TASK OBJECTIVE: Copy the lines between the one containing "Open Appearance with the brush icon" and the one containing "point(159,524)", inclusive, keeping the requests, but multiply each coordinate in the answers by 0.45 and round to whole numbers, with halves rounded up. Omit the pictures from your answer.

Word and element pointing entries
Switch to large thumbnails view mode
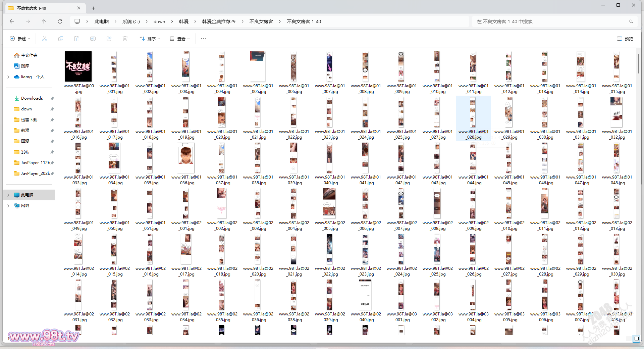 636,339
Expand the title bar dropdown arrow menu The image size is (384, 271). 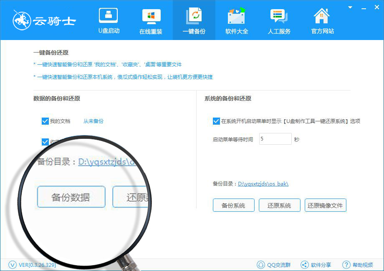pos(350,8)
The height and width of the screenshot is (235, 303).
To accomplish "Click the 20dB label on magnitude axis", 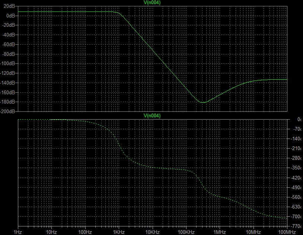I will 9,6.
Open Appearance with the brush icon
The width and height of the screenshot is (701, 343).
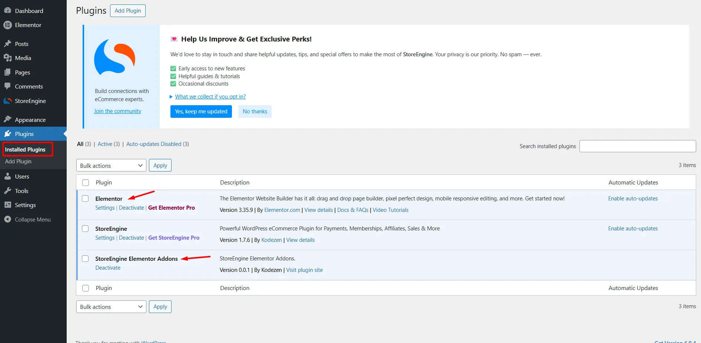8,119
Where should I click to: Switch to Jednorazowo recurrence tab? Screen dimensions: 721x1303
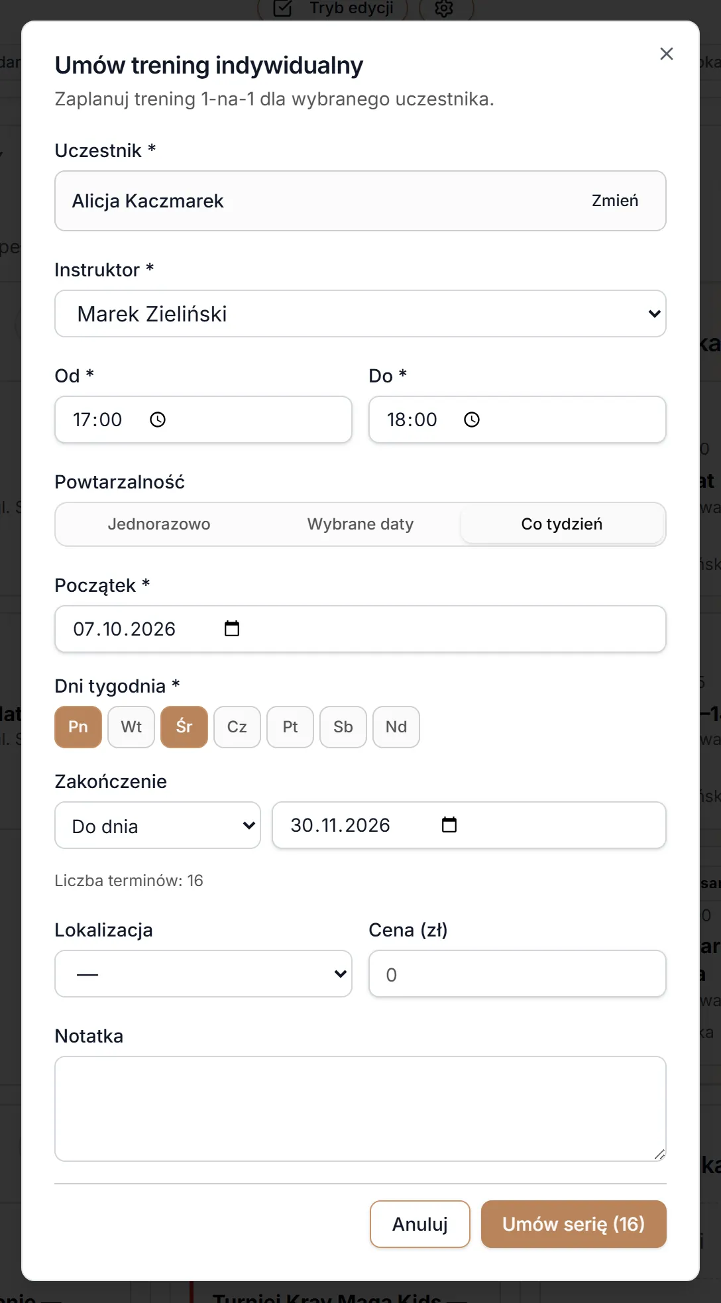point(159,524)
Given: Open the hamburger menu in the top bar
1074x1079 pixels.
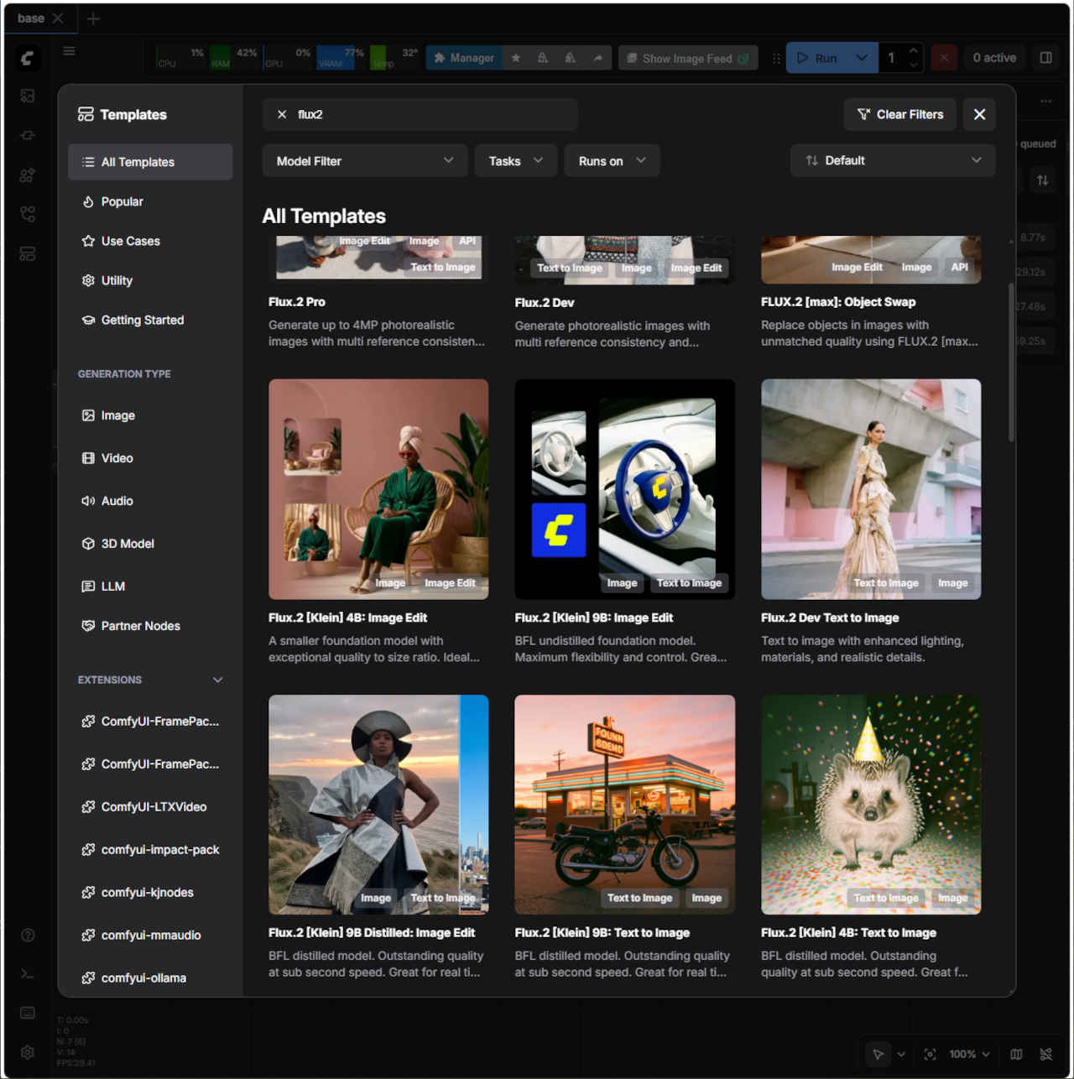Looking at the screenshot, I should click(x=70, y=51).
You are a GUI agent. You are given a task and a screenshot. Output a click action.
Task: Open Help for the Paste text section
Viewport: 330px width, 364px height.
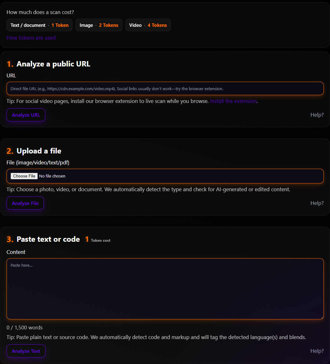[x=317, y=351]
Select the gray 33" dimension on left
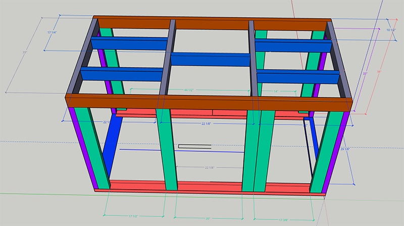404x226 pixels. pos(25,52)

ANSWER TO THIS PROBLEM:
Open Appearance with the brush icon
The width and height of the screenshot is (701, 343).
4,54
Where should I click to: Switch to Jednorazowo recurrence tab? Screen dimensions: 721x1303
point(72,236)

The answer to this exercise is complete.